The upgrade, scheduled to begin as full-rate production starts in fiscal year 2013, reduces the airframe design life to zero, says Mike Burke, Boeing's director of army rotorcraft business development.

Although the airframes will be new, army officials continue to insist the Block III programme is a remanufacturing project.

"We have had struggles getting people to understand that [the Block III version] is not a new aircraft," says Col Shane Openshaw, AH-64 project manager. "[The new airframe] is just one other element of a remanufactured aircraft that we're adding."

 AH-64 Apache flames - US Army
© Sgt Roberto Di Giovine/US Army

In the first two lots of low-rate initial production, Boeing reuses the airframe, but adds a new engine, rotor blades, drive train and avionics. As full-rate production begins, the airframe also will be new.

"There's still a healthy reused component on the remanufactured aircraft," Openshaw says. "If you just think about the fuselage as another line replaceable unit - it's a big one, size-wise. In terms of the cost and scope of the remanufacturing [programme], it's just an LRU."

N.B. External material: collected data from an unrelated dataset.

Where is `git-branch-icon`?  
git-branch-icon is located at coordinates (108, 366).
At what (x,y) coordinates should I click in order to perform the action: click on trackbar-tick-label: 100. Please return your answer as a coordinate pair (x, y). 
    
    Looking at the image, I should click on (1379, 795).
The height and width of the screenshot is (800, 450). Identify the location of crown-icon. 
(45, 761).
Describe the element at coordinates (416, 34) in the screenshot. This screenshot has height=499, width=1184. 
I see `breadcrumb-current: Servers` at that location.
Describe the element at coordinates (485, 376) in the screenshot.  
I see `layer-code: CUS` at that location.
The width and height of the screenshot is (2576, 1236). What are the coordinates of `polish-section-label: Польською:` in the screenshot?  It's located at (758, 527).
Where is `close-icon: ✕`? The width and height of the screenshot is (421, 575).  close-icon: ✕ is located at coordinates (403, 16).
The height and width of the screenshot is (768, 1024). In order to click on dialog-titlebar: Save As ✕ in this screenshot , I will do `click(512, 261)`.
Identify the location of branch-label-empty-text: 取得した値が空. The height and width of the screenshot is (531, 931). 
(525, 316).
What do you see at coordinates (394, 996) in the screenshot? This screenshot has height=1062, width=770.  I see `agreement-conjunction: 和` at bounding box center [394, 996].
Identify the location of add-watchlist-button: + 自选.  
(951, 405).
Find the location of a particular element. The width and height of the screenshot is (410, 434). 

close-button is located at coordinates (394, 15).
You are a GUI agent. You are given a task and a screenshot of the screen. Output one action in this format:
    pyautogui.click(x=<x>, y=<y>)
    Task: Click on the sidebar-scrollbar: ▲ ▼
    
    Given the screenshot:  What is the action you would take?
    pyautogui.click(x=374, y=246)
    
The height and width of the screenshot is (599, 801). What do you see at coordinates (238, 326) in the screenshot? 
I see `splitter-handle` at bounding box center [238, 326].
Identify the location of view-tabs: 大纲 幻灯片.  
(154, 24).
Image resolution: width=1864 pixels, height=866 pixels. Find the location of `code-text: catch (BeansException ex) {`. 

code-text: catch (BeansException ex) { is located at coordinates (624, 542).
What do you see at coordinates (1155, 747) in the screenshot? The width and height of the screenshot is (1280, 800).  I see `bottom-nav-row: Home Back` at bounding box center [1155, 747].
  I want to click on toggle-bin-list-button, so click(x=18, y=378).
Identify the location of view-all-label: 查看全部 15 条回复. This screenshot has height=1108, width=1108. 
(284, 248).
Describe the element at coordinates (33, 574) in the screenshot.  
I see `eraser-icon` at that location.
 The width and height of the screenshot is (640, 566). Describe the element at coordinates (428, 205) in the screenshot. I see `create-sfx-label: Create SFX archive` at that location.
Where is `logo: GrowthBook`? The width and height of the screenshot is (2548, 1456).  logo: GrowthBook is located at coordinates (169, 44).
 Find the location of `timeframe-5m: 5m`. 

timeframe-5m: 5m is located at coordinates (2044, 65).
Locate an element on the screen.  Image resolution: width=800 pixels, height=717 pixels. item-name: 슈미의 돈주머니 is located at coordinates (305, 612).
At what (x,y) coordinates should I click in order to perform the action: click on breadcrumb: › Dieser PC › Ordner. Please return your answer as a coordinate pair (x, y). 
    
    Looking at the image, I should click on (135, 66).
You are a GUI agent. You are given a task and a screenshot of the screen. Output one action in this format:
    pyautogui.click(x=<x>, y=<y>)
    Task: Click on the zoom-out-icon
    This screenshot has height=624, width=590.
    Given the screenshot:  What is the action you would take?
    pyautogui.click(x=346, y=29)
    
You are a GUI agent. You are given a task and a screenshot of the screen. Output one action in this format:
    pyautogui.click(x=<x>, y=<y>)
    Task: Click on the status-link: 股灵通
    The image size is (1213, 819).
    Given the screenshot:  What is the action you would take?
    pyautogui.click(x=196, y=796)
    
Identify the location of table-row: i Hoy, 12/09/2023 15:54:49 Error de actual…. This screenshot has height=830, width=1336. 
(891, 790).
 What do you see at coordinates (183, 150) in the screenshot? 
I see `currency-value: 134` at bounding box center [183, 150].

First delivery of a production version of the Block III Apache is scheduled for October 2011. The army signed a $247 million contract on 22 October to buy the first aircraft in the first lot of LRIP.

Meanwhile, the army also is considering new upgrades beyond the Block III programme for its planned 690-aircraft Apache fleet. After integrating Lockheed Martin's modernised target acquisition detection system/pilot night vision system, the service now plans to replace the "day" systems on the aircraft's nose-mounted sensor.

The army first will start replacing a laser designator starting in FY2013, followed by the electro-optical camera several years later.

"There are things we are going to have to do this aircraft," Openshaw says. "I would say the book is open on what they could be."